All entries for July 2006
July 27, 2006
Edit (22.44 28/07/2006): After reading this article by Adam I want to make it clear that this entry refers purely to the Lebanon crisis and is not to be extrapolated globally.
Unlike one person I spoke to earlier this week, I've not failed to notice that there's a bloody war occuring in the Middle East. Bloggers on here have been debating the politics from pretty much every available angle, from feverent support for either Israel or Hezbollah, to the more considered critiques of the actions of both. But there's something which has bothered me the whole way through this. Something which bothers me about a lot of modern warfare – the people who die.
This is more than just humanitarian concern. War has developed over the last century or two to become less about who defeats who on the battlefield, to include elements of who can inflict greater casualties and destruction on the enemy. No country which has fought a war since 1900 is innocent.
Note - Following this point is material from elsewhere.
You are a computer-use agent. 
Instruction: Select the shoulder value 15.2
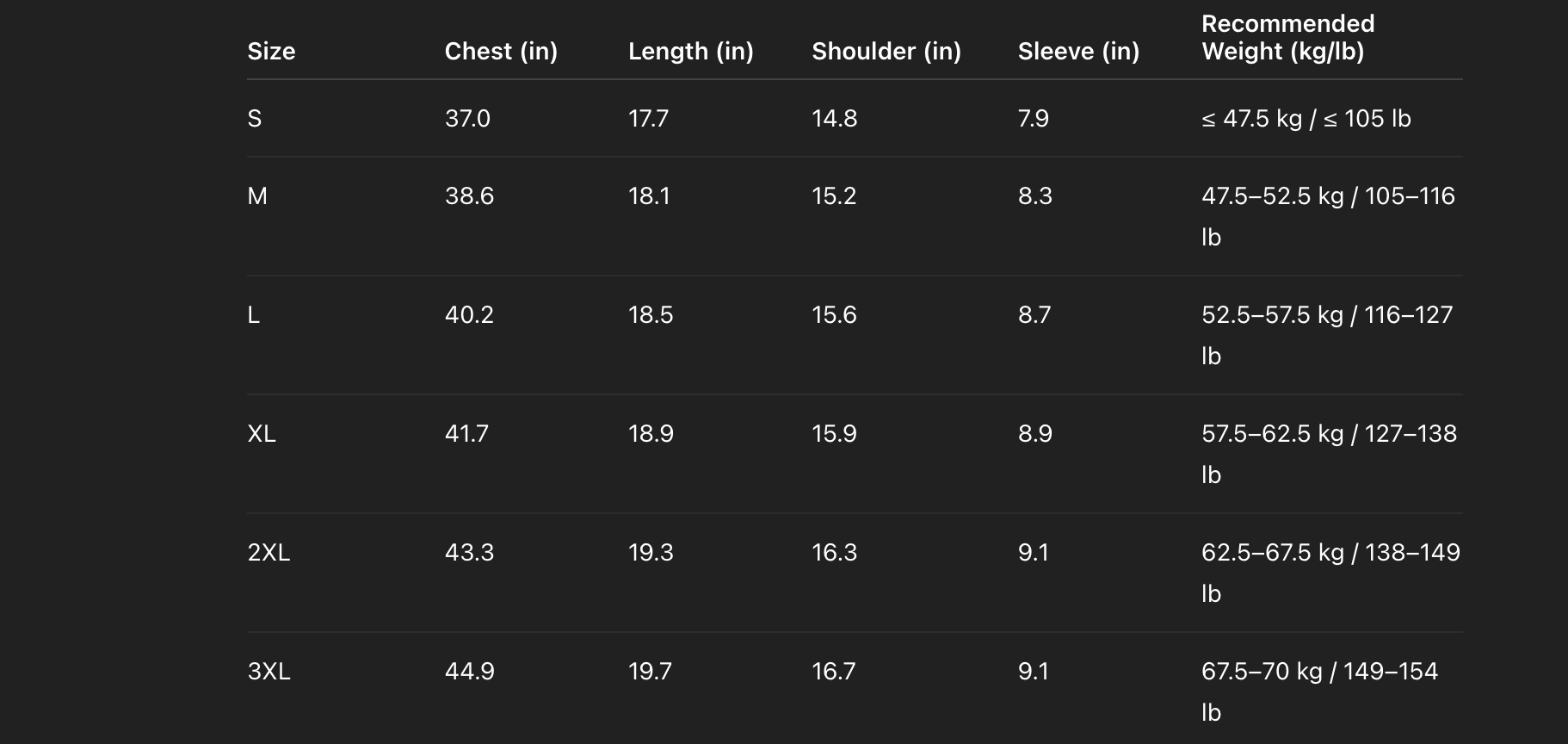click(833, 196)
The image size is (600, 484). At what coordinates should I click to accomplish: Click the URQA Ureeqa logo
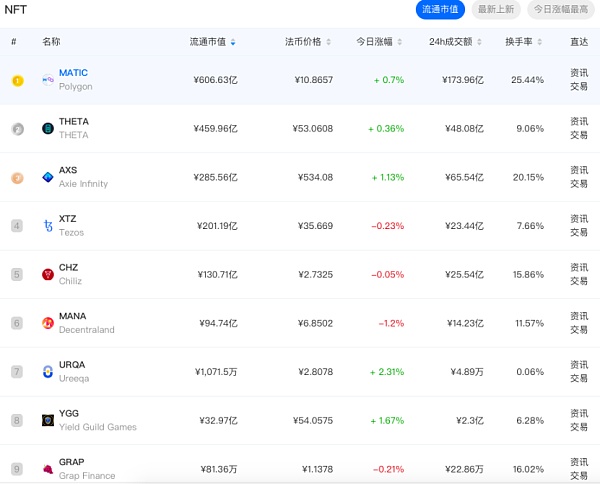[x=48, y=372]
From reciprocal bombings on Dresden and Coventry by the national war machines of WWII, to the asymmetrical warfare in Ireland, Argentina, Rwanda, and scores of other countries, civilians suffer more and more in war these days. It's even a part of one of this university's History Dept core modules to look at this (see Week 12 ).
So Hezbollah and Israel rain down rockets on the civilians on both sides. Neither care for accuracy or consideration of targets – Hezbollah have killed Israeli Arabs, and Israel seems unconcerned that its victims inevitably include those who dislike Hezbollah. Yet the news in this country (and others) tries to be even handed but cannot be as this is now a matter of numbers.
Leaving aside who started this and who has the right to hit who, there is more coverage given to the suffering of the Lebanese. Some on the Israeli side see this as unfair, more signs of bias against Israel. They seem to fail to understand that numbers matter. The First World War was not much different from other European wars from history except in two ways – the minor noteworthiness of England and France being on the same side, and the much much more important fact that the death toll was massively higher than any other death toll in European wars. Since then only one war has surpassed WWI in terms of its icon nature – WWII in which even more people died.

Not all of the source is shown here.